Um zu beantworten, ob ein entspanntes WE wirklich ausreicht, um die gesundheitlichen Folgen von einer ganzen Woche zu kurzem Schlaf abzufangen, bräuchten wir eine Möglichkeit, diese gesundheitlichen Folgen direkt und akut zu messen. Genau das fehlt aber leider. Wir können recht gut messen, ob unser Körper auf den Schlafmangel reagiert, und zwar mit erhöhtem Schlafbedürfnis, schlechterer Aufmerksamkeit, usw. Das ist aber nicht das gleiche. Wenn man annimmt, dass der Körper verlorenen Schlaf nur ein paar Tage lang überhaupt durch “nachholen” ausgleichen kann, dann würde man auch annehmen, dass länger zurückliegender Schlafverlust keine Auswirkung auf unser Schlafbedürfnis mehr hätte. Für alles, das länger her wäre, wäre es eh zu spät. Und wenn es keinen Sinn mehr hat, das nachzuholen, dann richtet die Evolution es auch nicht so ein, dass wir dann ein erhöhtes Schlafbedürfnis verspüren. Durch Messung des Schlafbedürfnisses könnte man also nicht feststellen, wie sehr man schon seiner Gesundheit geschadet hat. Über den Unterschied zwischen subjektivem Schlafbedürdnis und dem physiologischen Schlafbedarf unseres Körpers habe ich hier was erzählt. https://youtu.be/UtZx2d9uIAk
Ich erinnere mich an ein Poster auf einer Konferenz, wo jemand Biomarker für Herz-Kreislauf-Risiko gemessen hat. Die gehen bei Schlafmangel hoch. Er hat seine Probanden 5 Tage zu wenig schlafen und dann zwei Tage auspennen lassen. Sein Ergebnis war, dass ein WE nicht ausreicht, die Marker wieder zurück zum Anfangswert zu bringen.
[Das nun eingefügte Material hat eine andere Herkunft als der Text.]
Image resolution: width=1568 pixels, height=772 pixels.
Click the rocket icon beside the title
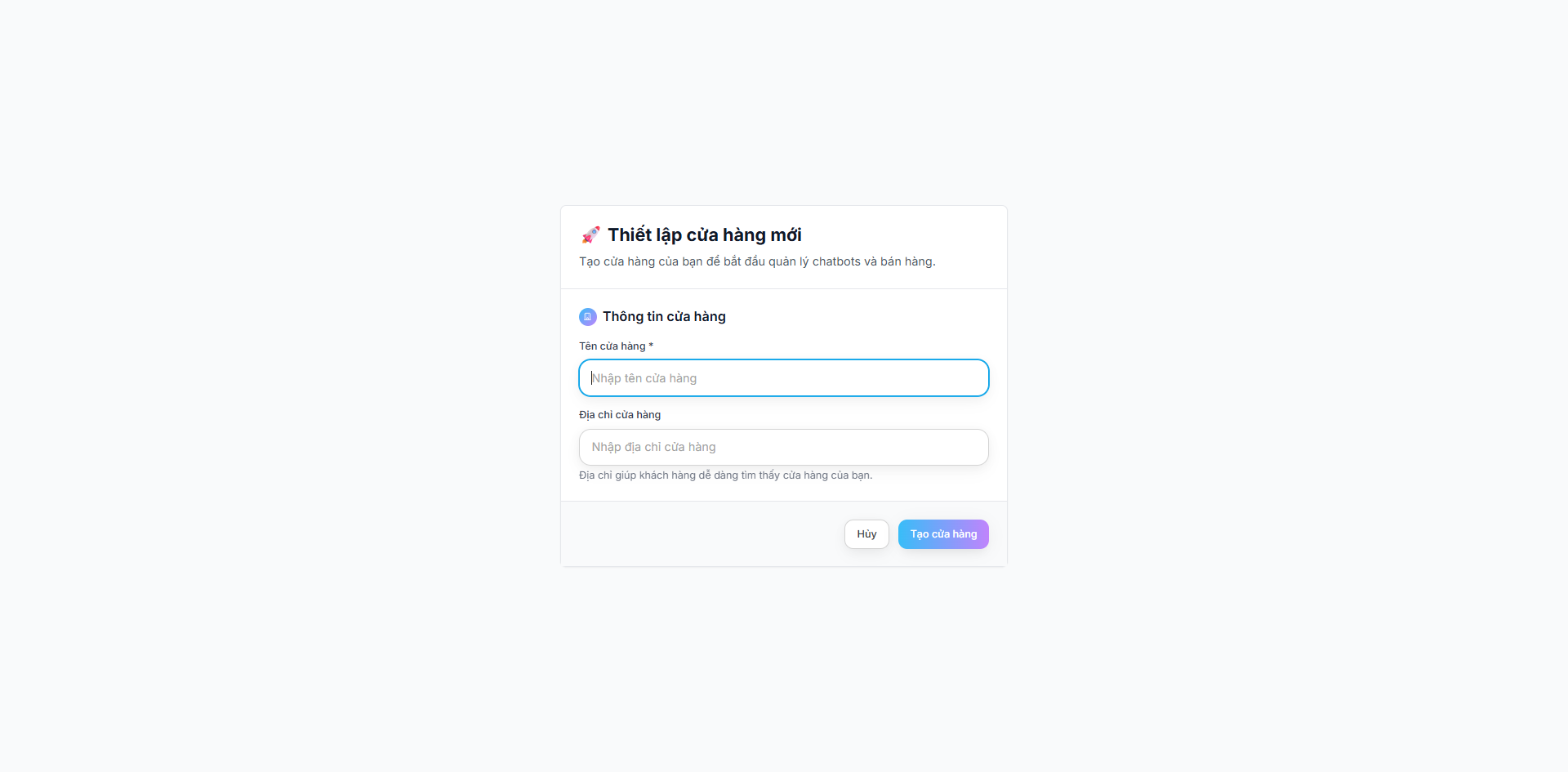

Ich habe leider nicht auf dem Schirm, ob das mittlerweile veröffentlicht ist.
Ein weiterer Grund, aus dem ich die Überschrift des Spiegel-Artikels nicht unterschreiben würde, ist die Forschung zum “social jetlag”. Jetlag ist schädlich, das ist recht gut gezeigt. Wenn meine innere Uhr auf “Spätaufsteher” steht, mein Job mich aber zum Frühaufsteher macht, lebe ich jede Woche in einem kleinen Jetlag. Wenn der Unterschied nicht zu groß ist, könnte ich mich anpassen und meine innere Uhr mit dem Job in Einklang bringen. Viele Menschen machen das aber nicht und bleiben weiter auf ihrer späten Uhr. Das sieht man daran, dass sie am WE später schlafen gehen und aufstehen als in der Woche. Und weil sie in der Woche erst spät müde werden und trotzdem früh aufstehen müssen, schlafen sie Mo-Fr zu wenig. Da gibt es einige Hinweise, dass das kein gesundes Verhalten ist, z.b
https://www.ncbi.nlm.nih.gov/pubmed/27530460
Der Ratschlag, den ich aus der Datenlage ziehe ist: Wenn du Schlaf nachholen kannst, hole Schlaf nach. Das ist gesund. Besser ist aber, gar nicht erst in ein Schlafdefizit zu kommen, schon gar nicht regelmäßig. Tägliches Schlafpensum ist wichtig, Schlaf/Wach im Einklang mit der inneren Uhr ist unabhängig davon auch wichtig.